Babette took a deep breath, as if to gather herself. “An allegation of gross personal misconduct has been leveled against Colin. I was there to urge him, for everyone’s sake, to offer to resign quietly, thereby avoiding a public airing before the entire school board of his… behavior.”
“Exactly what kind of misconduct are we talking about?”
“It seems he was using his office computer to conduct an online affair.”
“Cyber romance is pretty common these days, isn’t it?”
“It was a homosexual romance, trooper,” she said tightly. “Male-on-male sadomasochism, as I understand it. Very explicit. Very pornographic. And he left it there on his screen while he was away from his desk. Melanie Zide, his secretary, happened upon it during the normal course of her duties. She has informed the school board that she was made to feel very uncomfortable.”
“Sounds like she’s hired herself a lawyer.”
“That she has,” Babette affirmed unhappily. “He’s informed us that she intends to file sexual harassment charges against the Dorset school district unless we remove him. Our own lawyer says she’s well within her rights-by leaving that material on his screen Colin created a hostile work environment. If we don’t remove him we will be condoning inappropriate sexual conduct by a school official. That girl will nail us but good unless we take action. Even if Colin gets the boot she still may have grounds for a financial settlement.” Again, Babette Leanse took a deep breath. “Obviously, you can see why we wish to handle this quietly.”

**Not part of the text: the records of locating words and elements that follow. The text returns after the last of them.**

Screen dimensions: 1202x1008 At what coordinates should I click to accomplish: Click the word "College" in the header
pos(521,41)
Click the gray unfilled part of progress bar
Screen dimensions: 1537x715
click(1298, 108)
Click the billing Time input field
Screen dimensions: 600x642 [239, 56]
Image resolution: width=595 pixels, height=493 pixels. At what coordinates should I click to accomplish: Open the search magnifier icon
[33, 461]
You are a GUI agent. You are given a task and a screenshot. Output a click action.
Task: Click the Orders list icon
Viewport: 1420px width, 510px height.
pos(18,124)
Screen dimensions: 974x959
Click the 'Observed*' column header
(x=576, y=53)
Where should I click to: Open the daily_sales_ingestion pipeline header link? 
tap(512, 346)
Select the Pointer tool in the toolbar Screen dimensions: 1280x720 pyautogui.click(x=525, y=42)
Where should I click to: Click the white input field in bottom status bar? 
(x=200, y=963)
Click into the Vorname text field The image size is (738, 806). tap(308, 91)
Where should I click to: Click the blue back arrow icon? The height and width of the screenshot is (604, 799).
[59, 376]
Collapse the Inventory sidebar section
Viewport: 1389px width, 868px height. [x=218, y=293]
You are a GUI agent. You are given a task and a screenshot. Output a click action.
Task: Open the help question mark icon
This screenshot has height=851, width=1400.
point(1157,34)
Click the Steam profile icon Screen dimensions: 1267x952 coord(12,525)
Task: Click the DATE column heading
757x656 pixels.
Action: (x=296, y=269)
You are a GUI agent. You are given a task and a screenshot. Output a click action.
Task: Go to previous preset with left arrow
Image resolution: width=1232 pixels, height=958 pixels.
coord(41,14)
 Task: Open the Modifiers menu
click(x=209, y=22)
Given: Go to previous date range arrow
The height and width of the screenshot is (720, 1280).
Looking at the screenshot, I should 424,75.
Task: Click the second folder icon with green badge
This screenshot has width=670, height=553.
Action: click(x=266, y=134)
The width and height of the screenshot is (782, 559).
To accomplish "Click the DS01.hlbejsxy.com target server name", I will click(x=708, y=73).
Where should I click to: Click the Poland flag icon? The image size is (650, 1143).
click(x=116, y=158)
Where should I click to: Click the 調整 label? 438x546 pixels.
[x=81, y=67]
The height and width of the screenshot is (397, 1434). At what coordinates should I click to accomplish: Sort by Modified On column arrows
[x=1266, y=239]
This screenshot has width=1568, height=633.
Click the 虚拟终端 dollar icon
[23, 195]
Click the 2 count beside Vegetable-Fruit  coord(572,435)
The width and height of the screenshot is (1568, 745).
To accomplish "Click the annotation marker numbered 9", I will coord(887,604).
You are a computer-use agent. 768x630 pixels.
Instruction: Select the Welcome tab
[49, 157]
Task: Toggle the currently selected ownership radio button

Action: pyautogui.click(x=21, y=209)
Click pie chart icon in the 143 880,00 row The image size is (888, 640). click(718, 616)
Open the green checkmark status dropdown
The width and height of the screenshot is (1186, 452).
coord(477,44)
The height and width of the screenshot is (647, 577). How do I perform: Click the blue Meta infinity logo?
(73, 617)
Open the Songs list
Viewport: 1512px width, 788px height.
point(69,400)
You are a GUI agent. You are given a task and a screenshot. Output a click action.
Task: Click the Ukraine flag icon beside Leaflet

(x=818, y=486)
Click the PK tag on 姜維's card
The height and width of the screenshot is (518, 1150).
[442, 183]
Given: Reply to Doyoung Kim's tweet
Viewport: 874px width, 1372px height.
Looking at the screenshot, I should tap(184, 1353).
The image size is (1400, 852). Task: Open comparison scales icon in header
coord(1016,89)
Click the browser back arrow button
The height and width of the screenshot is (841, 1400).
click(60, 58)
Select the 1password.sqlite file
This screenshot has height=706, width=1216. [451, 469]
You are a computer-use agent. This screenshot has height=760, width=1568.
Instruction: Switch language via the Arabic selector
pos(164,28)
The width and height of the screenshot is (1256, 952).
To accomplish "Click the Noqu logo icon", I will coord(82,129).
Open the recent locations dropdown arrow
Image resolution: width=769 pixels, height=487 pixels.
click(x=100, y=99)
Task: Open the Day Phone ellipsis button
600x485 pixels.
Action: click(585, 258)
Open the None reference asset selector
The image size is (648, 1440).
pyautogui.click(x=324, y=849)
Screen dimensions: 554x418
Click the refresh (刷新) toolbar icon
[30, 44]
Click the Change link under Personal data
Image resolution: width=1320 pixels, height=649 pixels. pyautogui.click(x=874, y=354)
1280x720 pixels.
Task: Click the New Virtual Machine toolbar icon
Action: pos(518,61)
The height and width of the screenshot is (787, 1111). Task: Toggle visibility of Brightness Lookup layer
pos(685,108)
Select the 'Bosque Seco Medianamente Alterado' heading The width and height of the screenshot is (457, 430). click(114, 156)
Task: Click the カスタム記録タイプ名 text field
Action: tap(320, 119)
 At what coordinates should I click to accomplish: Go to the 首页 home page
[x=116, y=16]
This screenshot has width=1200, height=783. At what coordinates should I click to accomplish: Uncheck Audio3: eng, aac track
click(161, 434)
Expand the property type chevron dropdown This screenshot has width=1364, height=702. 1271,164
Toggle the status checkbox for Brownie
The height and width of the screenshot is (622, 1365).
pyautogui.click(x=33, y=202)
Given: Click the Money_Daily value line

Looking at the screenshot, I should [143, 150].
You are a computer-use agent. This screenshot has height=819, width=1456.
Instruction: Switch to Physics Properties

“I absolutely can,” Des said, her mind racing. Greta Patterson had called this school-bond squabble a war. And she’d said something else: “God help anyone who gets in Babette Leanse’s way.” Colin Falconer had done just that, and now he looked to be a battlefield casualty. Was all of this just his own stupid fault? Or was
there something vastly more wicked going on here? “And I appreciate you filling me in. I like to know what’s happening.”
“A real mess is what’s happening,” Babette said sharply. “And I really, really don’t appreciate getting caught in the middle of it. But, damn it, how can we let a man who’s incapable of managing himself be responsible for the well-being of our children? The short answer is we can’t. Colin’s behavior is absolutely shameful. Intolerable. He must resign. I can’t imagine he’d choose to fight us-it would end up in the newspapers that way, and that would not be in anyone’s best interest. Trooper, I hope and pray he will go quietly. Because if he doesn’t, if he decides to stand and fight, well…” Babette Leanse trailed off, shaking her head.
“Well what, Mrs. Leanse?”
“It will tear Dorset into little pieces,” she warned in a voice that was frighteningly cold and quiet. “And no one, but no one, will ever be able to put them back together again.”
CHAPTER 5
Wendell Frye did not have a doorbell, just a giant wolf’s-head knocker that resonated like a clap of thunder when Mitch used it. The door itself creaked ominously as the old man swung it open to greet him.
Mitch had half-expected that the great sculptor would have forgotten all about inviting him to dinner. But he couldn’t have been more wrong. Hangtown seemed genuinely pleased to see him, cheerful and bright-eyed. His flowing white hair and beard were neatly combed. He had red suspenders on over a navy-blue wool shirt, green moleskin trousers that were tucked into a well-worn but polished pair of riding boots. Sam, his German shepherd, followed him, tail wagging, as he led Mitch into the living room, a damp, gloomy room that smelled of mold and genteel decay. There was no wheezing organ, but there may as well have been. Mice skittered in the walls.
“I’ll get us a couple of beers,” Hangtown offered. “Shall I do that?”